Istanbul prosecutors prepare new indictment for Gezi Park protests
ISTANBUL - Hürriyet Daily News
In a previous indictment, the Taksim Solidarity Platform's forthright spokeperson, Mücella Yapıcı, was charged along with five other platform members with leading a criminal organization. DHA photo
Istanbul prosecutors have refiled an indictment over last summer’s Gezi protests after a court ordered them to eliminate shortcomings in a previous version of the document, charging five people from Taksim Solidarity with leading a criminal organization.Ali Çerkezoğlu, Mücella Yapıcı, Beyza Metin, Ender İmrek and Haluk Ağabeyoğlu, all prominent members of Taksim Solidarity, which led last year’s calls to prevent the destruction of Taksim Gezi Park and its replacement with a mall, were charged with leading a criminal organization and violations on the law on rallies. Prosecutor Mesut Erdinç Bayhan has demanded the five each be sentenced to between three and 13.5 years in prison.
Yapıcı, a leading city planner, reacted to the refiled indictment with sarcasm.
“Great news! We’ve begun a co-leadership system [based on gender equality] at ‘our criminal organization.’ We’ve already fulfilled the 40 percent quota [for women],” she tweeted.
Twenty-one other suspects in the case face charges of violating the law on rallies.
The five, as well as other members of Taksim Solidarity, were detained July 8, 2013, during a demonstration at the putative reopening of Gezi Park after police sealed it off for three weeks following a brutal attack on peaceful campers. Istanbul Gov. Hüseyin Avni Mutlu announced the reopening of the park for July 8, prompting Taksim Solidarity to call on the public to attend the park’s reopening.
Frightened by the prospect of mass solidarity, however, Mutlu quickly reordered the closure of the park.
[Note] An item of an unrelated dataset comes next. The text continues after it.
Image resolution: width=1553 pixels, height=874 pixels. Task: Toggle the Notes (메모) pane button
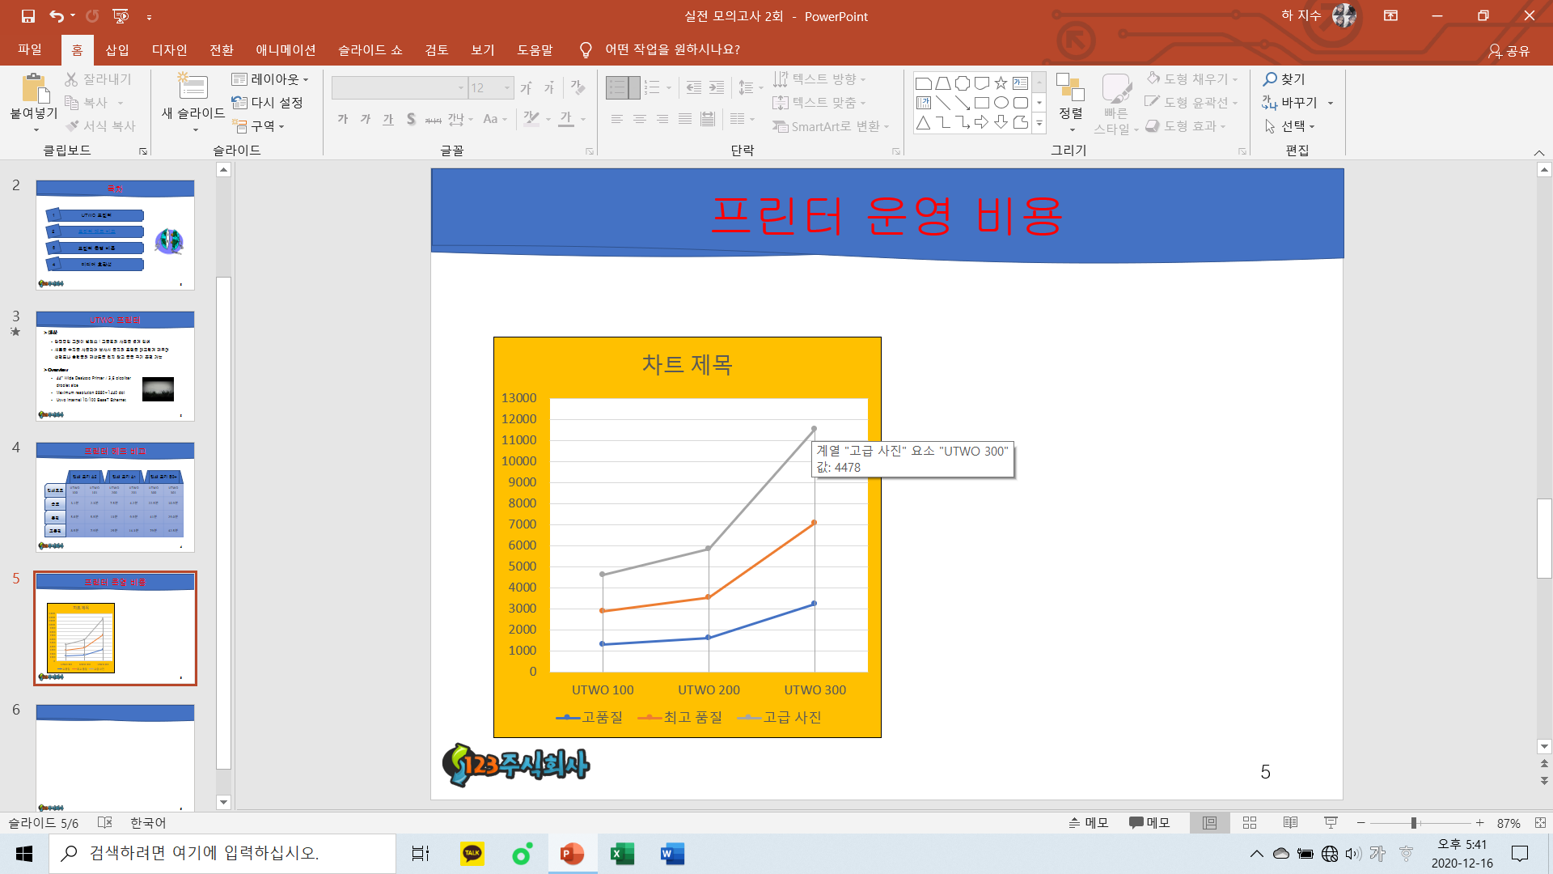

The refiled indictment accused Taksim Solidarity of “provocations” in calling on people to come to the park for the reopening.
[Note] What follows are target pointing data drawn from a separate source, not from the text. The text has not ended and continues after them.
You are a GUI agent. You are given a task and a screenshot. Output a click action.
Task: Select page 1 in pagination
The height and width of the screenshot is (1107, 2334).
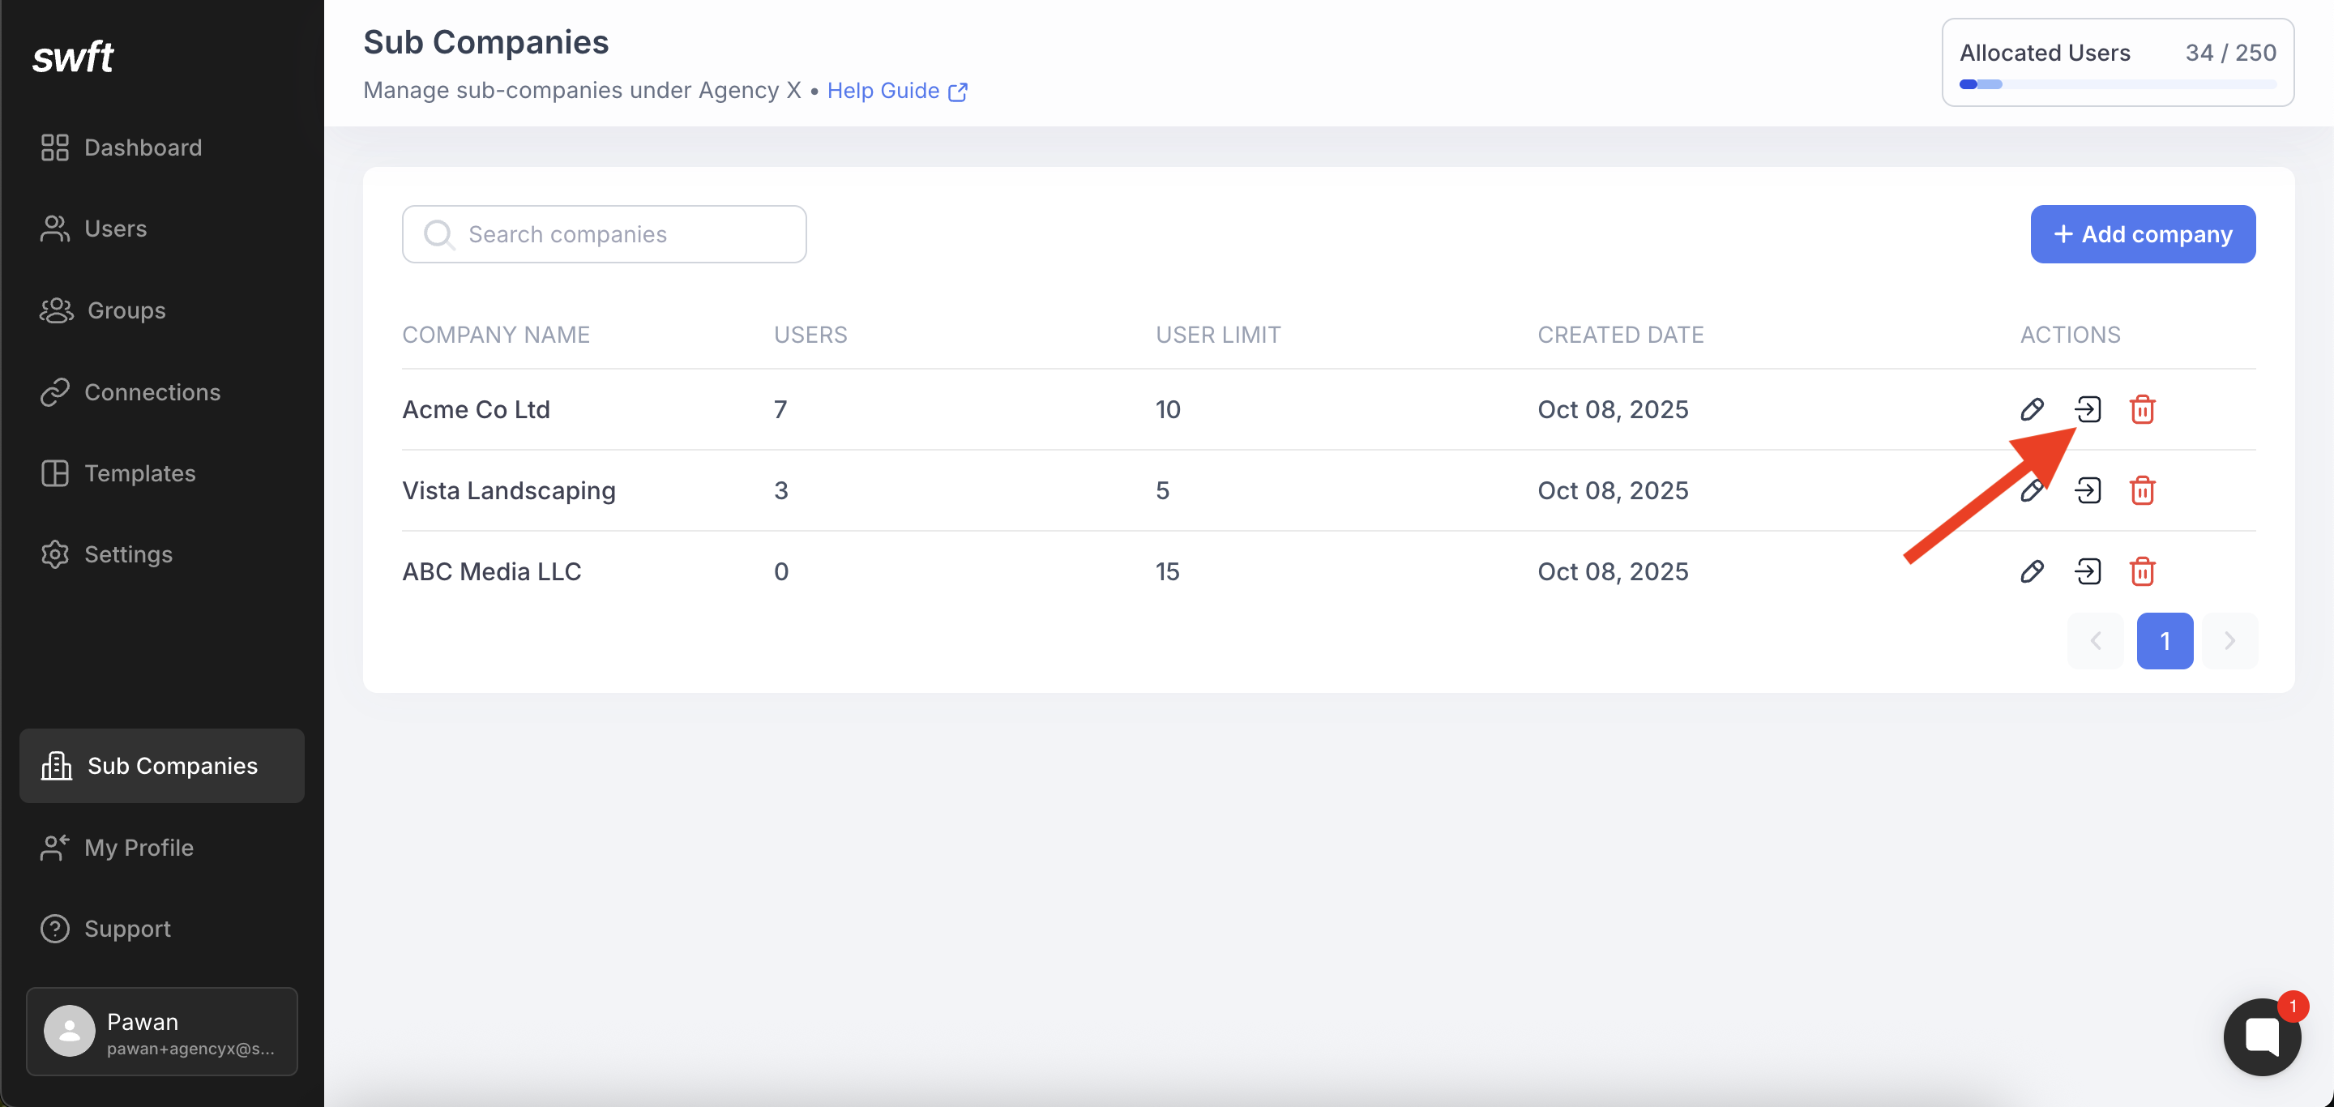pyautogui.click(x=2165, y=641)
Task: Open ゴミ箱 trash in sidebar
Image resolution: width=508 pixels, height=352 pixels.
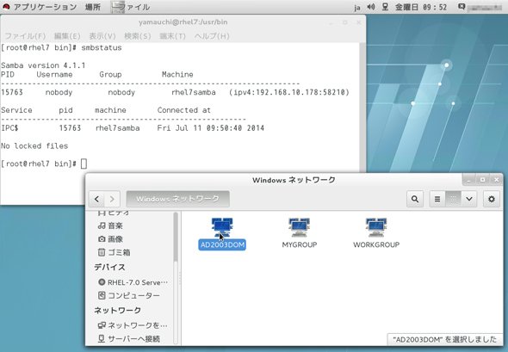Action: [114, 252]
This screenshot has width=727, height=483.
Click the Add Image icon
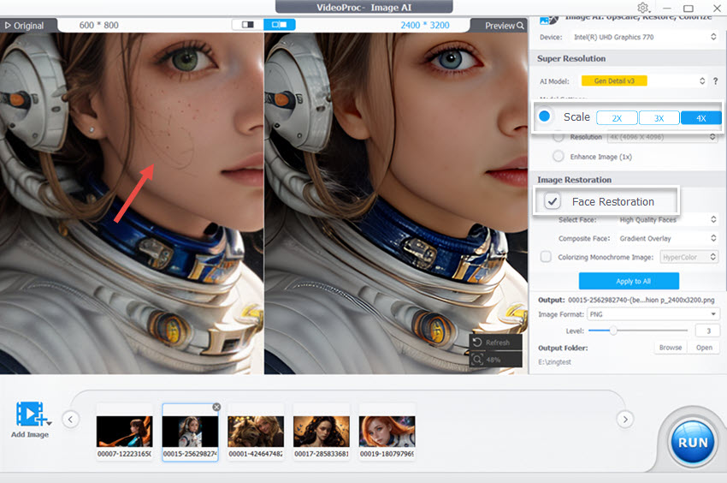point(31,415)
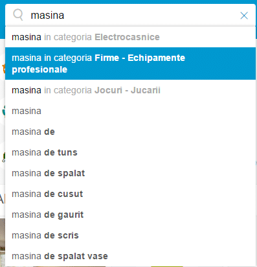The height and width of the screenshot is (267, 257).
Task: Pick the plain masina suggestion
Action: click(130, 111)
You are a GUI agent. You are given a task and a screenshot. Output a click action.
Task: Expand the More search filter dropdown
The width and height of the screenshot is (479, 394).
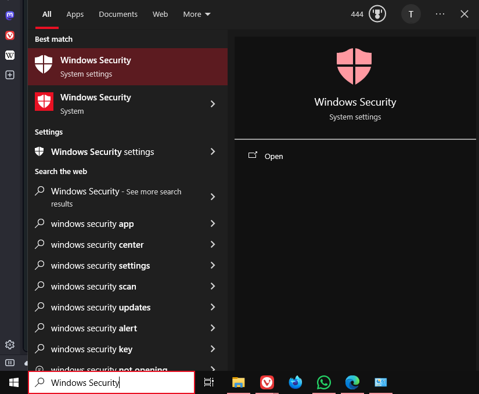196,14
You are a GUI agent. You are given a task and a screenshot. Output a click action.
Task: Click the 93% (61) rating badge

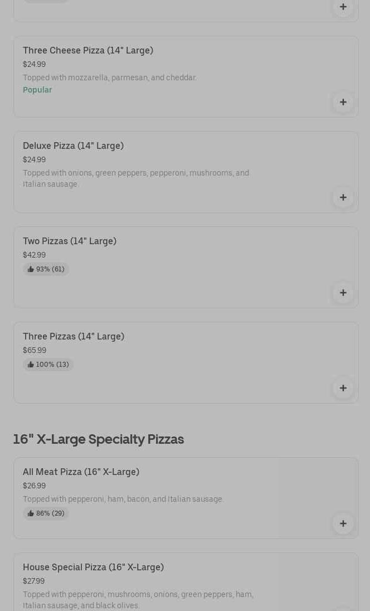point(46,269)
In the new indictment, Bayhan said equipment to protect against police attacks such as helmets, hardhats and goggles were not, of themselves, illicit materials, but added that they could be used as evidence that the suspects had participated in the protests, which resulted in the deaths of seven demonstrators last summer.
Last month, a court rejected an initial indictment in the case, saying it was not clear under which laws the suspects had founded an organization to commit crimes. The indictment should explain how the suspects founded and controlled an organization to commit which crimes under which law, so as to permit them to defend themselves.
Prosecutors demanded that suspects be punished on charges of resisting a public official, but the court said there must be evidence of physical coercion or threats for the 26 to stand trial for such an alleged crime. The indictment did not identify which public officials were allegedly subjected to violence or threats, although it must include officers’ names as complainants, the court added.